== Task instructions ==
An exact transcription is needed, starting with the line that contains "You are a computer-use agent. Viewport: 854px" and ending with the last line of the records.

[Pixel coordinate grounding data]
--
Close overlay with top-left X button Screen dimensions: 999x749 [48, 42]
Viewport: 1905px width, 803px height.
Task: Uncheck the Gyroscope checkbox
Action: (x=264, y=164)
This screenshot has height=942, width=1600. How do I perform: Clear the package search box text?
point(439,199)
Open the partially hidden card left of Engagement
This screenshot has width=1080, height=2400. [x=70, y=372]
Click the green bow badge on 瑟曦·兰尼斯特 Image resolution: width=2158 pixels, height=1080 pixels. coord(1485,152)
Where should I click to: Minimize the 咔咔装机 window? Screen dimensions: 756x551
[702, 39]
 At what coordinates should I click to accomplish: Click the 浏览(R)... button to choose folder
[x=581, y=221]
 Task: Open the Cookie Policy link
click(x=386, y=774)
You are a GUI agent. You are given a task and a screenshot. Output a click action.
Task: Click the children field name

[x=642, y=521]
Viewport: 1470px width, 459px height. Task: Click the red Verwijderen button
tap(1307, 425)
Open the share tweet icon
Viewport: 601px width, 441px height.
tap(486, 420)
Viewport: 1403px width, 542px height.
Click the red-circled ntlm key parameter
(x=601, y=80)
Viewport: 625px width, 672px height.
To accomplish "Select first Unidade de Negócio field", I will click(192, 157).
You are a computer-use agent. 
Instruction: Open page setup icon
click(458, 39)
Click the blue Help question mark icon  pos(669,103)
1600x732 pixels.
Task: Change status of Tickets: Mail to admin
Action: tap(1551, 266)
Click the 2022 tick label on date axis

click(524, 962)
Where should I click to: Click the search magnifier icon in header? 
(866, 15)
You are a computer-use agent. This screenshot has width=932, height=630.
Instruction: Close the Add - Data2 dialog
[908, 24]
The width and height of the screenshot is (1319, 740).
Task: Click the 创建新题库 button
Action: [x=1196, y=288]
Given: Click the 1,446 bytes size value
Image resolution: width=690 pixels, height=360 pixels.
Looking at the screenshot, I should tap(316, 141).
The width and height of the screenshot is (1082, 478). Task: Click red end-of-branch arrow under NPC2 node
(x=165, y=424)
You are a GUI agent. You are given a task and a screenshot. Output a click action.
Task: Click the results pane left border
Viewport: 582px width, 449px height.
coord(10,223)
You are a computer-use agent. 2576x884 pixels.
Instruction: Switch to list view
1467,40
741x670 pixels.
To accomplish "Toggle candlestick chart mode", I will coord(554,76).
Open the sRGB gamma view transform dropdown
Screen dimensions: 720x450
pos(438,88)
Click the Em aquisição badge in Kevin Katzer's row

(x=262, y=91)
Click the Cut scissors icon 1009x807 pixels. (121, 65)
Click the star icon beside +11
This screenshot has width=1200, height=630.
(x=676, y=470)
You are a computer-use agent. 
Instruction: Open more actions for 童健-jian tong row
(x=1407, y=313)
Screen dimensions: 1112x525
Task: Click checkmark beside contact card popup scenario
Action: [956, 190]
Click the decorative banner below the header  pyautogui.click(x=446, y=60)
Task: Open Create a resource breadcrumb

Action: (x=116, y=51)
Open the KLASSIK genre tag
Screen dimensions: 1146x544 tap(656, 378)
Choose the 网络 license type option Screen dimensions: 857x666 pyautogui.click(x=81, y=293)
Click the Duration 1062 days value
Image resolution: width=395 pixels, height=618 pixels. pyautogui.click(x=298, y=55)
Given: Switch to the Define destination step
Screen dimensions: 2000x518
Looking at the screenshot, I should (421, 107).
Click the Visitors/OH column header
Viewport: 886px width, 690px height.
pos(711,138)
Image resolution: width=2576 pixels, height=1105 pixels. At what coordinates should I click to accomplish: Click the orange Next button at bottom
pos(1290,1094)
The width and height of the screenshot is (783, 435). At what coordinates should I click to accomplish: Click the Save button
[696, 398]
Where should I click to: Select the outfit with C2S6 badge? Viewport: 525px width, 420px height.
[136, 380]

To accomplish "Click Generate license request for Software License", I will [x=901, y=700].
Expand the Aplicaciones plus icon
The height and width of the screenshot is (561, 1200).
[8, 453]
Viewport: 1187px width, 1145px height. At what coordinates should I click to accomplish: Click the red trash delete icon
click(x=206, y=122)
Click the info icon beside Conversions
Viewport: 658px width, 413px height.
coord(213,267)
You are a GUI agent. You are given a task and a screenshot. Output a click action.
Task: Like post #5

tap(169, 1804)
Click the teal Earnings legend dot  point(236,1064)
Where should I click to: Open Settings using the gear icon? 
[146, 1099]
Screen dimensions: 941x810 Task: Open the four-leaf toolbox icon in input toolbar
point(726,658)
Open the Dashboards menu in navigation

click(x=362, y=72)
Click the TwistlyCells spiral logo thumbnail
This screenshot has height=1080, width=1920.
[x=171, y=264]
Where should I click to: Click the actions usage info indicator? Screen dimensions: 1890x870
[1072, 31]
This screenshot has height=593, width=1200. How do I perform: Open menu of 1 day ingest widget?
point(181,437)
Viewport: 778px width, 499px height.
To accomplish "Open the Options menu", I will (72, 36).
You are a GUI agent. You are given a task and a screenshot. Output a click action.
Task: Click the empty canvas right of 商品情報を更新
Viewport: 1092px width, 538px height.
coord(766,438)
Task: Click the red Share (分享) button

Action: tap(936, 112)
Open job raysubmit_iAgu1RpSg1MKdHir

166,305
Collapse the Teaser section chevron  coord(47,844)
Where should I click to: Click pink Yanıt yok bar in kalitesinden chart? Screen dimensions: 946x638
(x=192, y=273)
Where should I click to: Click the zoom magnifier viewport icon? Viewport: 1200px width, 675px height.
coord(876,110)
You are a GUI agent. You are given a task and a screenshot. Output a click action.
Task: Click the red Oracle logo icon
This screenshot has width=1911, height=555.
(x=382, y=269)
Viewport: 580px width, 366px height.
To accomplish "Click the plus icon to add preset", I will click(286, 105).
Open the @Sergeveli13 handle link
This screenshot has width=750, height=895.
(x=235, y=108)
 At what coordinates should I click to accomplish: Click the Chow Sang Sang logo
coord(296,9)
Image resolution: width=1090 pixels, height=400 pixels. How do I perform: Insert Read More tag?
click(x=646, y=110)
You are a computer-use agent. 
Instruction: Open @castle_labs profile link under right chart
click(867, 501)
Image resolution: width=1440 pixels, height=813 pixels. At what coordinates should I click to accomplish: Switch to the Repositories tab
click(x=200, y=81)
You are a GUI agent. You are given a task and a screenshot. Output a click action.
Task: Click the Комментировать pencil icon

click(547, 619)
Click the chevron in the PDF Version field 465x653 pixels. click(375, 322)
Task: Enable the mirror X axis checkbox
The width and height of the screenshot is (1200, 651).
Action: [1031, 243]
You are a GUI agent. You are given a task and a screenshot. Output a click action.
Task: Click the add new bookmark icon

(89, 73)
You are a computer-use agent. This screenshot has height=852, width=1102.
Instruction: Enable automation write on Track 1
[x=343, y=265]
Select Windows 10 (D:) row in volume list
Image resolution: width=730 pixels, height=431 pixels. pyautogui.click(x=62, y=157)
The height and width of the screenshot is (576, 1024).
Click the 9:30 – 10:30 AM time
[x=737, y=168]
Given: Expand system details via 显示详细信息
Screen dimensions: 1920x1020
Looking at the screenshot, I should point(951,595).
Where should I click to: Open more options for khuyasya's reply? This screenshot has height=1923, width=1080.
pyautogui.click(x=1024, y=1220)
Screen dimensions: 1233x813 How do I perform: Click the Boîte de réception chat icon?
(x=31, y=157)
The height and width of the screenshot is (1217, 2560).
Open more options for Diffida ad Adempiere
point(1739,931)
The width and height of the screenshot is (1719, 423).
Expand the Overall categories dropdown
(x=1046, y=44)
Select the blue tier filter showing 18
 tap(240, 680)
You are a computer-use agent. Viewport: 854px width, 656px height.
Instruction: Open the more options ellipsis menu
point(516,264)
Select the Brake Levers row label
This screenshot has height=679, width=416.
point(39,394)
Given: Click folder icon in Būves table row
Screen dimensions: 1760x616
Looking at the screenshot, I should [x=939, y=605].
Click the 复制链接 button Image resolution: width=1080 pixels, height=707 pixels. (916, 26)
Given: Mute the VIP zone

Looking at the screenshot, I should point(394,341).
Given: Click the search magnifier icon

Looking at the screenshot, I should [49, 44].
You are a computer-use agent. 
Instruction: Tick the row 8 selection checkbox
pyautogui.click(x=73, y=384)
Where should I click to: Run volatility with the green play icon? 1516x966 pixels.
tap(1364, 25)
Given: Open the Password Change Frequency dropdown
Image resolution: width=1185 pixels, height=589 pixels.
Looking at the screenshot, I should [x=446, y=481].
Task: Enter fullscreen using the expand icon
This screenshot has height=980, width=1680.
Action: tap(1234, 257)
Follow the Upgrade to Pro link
--
== Solution ==
You are a computer-use agent. Viewport: 854px width, 656px height.
Instruction: Open the more options ellipsis menu
point(516,264)
Select the Brake Levers row label
This screenshot has height=679, width=416.
point(39,394)
Given: Click folder icon in Būves table row
Screen dimensions: 1760x616
Looking at the screenshot, I should [x=939, y=605].
Click the 复制链接 button Image resolution: width=1080 pixels, height=707 pixels. (916, 26)
Given: Mute the VIP zone

Looking at the screenshot, I should point(394,341).
Given: Click the search magnifier icon

Looking at the screenshot, I should [49, 44].
You are a computer-use agent. 
Instruction: Tick the row 8 selection checkbox
pyautogui.click(x=73, y=384)
Where should I click to: Run volatility with the green play icon? 1516x966 pixels.
tap(1364, 25)
Given: Open the Password Change Frequency dropdown
Image resolution: width=1185 pixels, height=589 pixels.
Looking at the screenshot, I should [x=446, y=481].
Task: Enter fullscreen using the expand icon
This screenshot has height=980, width=1680.
Action: tap(1234, 257)
Follow the Upgrade to Pro link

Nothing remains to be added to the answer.